Among the entries below, copy every line that carries the word "sidebar".

+-------+

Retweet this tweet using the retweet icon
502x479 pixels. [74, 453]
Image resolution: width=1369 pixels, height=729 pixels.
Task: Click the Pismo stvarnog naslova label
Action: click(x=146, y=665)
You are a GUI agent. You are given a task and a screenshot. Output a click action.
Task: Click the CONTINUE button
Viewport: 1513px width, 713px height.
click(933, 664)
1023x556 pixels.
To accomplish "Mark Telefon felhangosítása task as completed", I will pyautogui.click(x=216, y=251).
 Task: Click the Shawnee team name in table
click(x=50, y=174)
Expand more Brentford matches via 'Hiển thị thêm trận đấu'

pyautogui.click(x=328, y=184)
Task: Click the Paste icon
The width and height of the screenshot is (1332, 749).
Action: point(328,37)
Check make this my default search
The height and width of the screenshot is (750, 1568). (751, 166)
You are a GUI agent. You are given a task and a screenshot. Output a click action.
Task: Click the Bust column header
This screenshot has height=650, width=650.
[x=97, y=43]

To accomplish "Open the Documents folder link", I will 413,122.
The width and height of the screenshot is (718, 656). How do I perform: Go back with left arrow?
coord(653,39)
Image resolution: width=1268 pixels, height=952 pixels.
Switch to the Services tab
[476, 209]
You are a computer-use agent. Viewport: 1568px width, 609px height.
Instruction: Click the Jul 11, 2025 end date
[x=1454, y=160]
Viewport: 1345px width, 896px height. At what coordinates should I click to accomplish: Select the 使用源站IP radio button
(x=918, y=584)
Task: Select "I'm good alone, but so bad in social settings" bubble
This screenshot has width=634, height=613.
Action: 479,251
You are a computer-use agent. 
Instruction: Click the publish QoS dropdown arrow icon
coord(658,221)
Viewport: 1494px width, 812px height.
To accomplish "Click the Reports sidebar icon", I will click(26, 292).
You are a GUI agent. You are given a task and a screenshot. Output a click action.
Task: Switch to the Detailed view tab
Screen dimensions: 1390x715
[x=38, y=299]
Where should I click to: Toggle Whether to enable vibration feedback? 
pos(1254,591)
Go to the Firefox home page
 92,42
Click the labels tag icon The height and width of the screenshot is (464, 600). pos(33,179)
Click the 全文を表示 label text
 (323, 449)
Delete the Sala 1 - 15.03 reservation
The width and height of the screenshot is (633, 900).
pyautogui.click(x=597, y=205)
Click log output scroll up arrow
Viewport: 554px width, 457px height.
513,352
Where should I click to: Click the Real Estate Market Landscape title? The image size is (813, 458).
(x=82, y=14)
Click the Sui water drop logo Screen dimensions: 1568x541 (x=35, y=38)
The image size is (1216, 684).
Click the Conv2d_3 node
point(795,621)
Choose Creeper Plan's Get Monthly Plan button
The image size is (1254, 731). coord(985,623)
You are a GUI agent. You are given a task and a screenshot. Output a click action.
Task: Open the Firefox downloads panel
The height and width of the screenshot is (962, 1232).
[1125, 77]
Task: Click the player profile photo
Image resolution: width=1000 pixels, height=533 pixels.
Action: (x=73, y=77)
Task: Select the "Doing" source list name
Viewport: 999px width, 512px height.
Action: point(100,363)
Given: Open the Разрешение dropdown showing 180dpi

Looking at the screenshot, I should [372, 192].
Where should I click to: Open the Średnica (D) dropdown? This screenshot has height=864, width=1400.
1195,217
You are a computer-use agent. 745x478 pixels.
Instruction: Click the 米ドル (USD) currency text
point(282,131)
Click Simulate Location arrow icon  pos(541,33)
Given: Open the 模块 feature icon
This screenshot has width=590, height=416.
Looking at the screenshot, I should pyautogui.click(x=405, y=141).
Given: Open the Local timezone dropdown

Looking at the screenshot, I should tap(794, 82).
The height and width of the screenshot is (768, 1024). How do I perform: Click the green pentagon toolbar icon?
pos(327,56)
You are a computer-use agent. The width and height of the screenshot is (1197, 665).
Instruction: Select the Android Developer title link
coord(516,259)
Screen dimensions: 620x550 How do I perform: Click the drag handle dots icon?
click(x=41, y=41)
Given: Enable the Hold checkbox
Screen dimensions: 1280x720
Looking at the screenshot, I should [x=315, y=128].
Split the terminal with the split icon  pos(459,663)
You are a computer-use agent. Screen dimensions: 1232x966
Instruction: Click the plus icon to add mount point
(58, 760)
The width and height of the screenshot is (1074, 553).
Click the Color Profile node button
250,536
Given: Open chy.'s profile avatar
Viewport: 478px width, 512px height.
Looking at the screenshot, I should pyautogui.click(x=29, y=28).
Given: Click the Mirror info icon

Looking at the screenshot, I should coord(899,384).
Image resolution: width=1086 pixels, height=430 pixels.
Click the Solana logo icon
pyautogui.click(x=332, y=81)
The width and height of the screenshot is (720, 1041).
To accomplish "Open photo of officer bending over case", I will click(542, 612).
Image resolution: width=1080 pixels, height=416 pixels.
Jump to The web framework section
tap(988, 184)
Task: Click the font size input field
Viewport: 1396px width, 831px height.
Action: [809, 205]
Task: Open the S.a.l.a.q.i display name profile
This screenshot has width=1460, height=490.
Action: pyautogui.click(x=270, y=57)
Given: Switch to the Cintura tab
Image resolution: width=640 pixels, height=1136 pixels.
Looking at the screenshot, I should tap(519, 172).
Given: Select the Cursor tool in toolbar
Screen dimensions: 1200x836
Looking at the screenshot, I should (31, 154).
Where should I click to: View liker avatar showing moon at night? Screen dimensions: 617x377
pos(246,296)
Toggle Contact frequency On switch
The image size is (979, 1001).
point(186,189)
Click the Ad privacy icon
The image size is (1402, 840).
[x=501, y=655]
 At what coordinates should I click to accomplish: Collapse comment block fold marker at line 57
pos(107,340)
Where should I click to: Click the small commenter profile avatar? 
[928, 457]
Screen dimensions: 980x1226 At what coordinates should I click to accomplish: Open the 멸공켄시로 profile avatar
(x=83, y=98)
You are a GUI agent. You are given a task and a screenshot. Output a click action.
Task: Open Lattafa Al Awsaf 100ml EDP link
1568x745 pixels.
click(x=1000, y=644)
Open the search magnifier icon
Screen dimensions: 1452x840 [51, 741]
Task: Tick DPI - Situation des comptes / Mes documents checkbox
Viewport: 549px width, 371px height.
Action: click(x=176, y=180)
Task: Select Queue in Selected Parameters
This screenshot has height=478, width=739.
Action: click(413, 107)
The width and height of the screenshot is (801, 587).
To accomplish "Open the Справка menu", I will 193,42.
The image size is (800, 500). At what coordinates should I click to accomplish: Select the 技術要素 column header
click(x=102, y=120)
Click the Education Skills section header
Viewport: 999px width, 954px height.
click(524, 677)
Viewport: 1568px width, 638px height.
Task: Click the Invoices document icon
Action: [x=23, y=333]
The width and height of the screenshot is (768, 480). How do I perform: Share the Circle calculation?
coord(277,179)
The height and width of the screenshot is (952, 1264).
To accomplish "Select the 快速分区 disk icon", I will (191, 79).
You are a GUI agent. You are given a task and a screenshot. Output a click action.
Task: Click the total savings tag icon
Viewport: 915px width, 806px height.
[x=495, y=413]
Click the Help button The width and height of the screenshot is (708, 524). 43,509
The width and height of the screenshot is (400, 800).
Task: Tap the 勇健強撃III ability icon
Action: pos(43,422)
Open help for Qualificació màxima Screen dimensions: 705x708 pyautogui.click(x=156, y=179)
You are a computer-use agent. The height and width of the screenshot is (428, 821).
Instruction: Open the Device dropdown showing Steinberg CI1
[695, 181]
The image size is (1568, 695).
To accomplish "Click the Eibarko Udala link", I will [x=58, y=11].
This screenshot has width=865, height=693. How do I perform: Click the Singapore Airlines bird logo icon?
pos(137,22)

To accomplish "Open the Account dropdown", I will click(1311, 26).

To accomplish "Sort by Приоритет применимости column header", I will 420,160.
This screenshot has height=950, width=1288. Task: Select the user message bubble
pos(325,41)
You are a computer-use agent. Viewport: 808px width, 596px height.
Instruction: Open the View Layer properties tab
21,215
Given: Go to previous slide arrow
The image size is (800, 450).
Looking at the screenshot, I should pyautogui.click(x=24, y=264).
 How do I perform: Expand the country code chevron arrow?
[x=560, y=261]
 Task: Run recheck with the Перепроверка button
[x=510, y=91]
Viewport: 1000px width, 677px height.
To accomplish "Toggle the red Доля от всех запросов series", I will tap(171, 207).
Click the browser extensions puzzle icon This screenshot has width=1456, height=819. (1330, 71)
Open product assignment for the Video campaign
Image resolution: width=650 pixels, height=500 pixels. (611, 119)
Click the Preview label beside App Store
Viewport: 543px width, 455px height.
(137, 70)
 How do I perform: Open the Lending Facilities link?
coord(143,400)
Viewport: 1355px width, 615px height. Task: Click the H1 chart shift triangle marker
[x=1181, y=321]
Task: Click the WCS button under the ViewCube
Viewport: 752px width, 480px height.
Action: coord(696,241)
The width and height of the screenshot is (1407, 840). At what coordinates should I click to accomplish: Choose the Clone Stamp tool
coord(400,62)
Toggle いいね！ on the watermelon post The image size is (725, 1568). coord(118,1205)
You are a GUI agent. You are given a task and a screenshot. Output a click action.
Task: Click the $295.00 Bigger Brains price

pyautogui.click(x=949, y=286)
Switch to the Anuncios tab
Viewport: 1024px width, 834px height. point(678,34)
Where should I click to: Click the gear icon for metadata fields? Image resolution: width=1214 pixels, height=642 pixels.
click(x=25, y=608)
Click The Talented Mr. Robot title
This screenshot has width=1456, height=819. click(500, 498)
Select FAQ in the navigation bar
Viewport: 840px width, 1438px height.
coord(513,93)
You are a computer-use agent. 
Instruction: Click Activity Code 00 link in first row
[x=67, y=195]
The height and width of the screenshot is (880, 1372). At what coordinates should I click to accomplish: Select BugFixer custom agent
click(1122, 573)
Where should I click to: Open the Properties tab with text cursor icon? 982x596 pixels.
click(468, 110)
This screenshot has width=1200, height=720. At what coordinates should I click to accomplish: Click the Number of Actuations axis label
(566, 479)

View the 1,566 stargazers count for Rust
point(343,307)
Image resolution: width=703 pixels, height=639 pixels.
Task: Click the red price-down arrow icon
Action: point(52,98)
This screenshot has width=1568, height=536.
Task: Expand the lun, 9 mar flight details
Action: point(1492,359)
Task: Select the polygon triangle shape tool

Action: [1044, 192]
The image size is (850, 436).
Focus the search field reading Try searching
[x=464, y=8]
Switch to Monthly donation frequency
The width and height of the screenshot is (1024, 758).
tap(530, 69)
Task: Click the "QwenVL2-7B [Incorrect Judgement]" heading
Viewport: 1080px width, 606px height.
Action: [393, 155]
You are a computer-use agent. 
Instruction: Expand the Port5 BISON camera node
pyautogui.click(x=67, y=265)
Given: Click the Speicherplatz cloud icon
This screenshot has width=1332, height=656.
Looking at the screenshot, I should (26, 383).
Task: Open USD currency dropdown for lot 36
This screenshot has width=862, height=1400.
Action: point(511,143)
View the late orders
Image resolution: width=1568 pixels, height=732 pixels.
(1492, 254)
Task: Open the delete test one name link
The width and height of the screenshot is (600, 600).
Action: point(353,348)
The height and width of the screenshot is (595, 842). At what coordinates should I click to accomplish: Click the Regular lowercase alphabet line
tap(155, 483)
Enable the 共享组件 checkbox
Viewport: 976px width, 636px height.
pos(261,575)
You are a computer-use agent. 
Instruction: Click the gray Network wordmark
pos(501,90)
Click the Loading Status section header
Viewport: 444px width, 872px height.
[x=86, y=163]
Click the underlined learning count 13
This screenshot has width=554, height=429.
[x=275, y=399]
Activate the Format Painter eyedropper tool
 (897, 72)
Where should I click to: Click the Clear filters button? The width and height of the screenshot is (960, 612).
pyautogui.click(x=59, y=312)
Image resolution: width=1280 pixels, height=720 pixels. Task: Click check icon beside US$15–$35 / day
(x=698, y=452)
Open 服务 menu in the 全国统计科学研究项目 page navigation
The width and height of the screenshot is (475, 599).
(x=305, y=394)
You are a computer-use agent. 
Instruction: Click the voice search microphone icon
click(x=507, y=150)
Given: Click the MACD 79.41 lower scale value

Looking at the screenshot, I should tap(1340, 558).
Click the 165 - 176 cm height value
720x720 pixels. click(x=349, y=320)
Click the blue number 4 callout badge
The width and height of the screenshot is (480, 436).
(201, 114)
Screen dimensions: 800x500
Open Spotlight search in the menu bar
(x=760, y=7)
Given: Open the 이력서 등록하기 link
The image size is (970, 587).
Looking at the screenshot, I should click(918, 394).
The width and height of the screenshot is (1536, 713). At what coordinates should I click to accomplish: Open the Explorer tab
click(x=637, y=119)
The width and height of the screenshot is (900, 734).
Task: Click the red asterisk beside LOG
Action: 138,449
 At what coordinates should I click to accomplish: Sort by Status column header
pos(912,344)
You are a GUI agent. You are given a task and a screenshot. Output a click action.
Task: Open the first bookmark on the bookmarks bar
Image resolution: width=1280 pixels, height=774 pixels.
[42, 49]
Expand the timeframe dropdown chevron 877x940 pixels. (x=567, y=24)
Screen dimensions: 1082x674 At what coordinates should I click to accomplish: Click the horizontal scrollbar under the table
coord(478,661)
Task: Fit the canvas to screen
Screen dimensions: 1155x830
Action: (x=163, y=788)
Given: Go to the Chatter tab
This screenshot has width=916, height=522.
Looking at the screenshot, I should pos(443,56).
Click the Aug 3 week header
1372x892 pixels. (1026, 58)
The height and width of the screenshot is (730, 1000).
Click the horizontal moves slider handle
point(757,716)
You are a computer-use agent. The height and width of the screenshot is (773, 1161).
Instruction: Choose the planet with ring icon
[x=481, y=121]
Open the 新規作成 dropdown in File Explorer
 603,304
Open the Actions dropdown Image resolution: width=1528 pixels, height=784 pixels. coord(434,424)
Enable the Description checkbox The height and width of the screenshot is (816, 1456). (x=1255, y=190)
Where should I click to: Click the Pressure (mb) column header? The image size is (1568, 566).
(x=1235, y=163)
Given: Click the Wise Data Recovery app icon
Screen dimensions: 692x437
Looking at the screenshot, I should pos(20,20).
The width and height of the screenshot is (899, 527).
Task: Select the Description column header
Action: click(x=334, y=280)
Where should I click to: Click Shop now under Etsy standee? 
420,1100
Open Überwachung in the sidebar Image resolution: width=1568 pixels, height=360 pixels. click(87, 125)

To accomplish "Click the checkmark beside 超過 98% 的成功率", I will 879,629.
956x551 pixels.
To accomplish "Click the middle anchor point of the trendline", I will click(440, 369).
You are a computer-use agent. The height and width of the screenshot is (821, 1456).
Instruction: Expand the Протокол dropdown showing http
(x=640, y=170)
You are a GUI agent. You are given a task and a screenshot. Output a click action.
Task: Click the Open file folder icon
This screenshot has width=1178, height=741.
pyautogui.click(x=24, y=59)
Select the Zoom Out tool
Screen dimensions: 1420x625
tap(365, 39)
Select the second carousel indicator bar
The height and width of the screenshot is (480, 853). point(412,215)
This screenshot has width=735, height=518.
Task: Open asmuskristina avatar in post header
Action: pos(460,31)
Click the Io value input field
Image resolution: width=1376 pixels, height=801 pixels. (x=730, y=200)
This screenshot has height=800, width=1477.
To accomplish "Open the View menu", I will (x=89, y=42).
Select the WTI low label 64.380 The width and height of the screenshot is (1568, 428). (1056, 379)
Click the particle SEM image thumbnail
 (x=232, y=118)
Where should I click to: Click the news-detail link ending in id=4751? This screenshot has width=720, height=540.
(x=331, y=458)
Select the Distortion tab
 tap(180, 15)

+-------+

» Reply to the exercise
To accomplish "Click the Reports sidebar icon", I will click(26, 292).
Open Überwachung in the sidebar Image resolution: width=1568 pixels, height=360 pixels. click(87, 125)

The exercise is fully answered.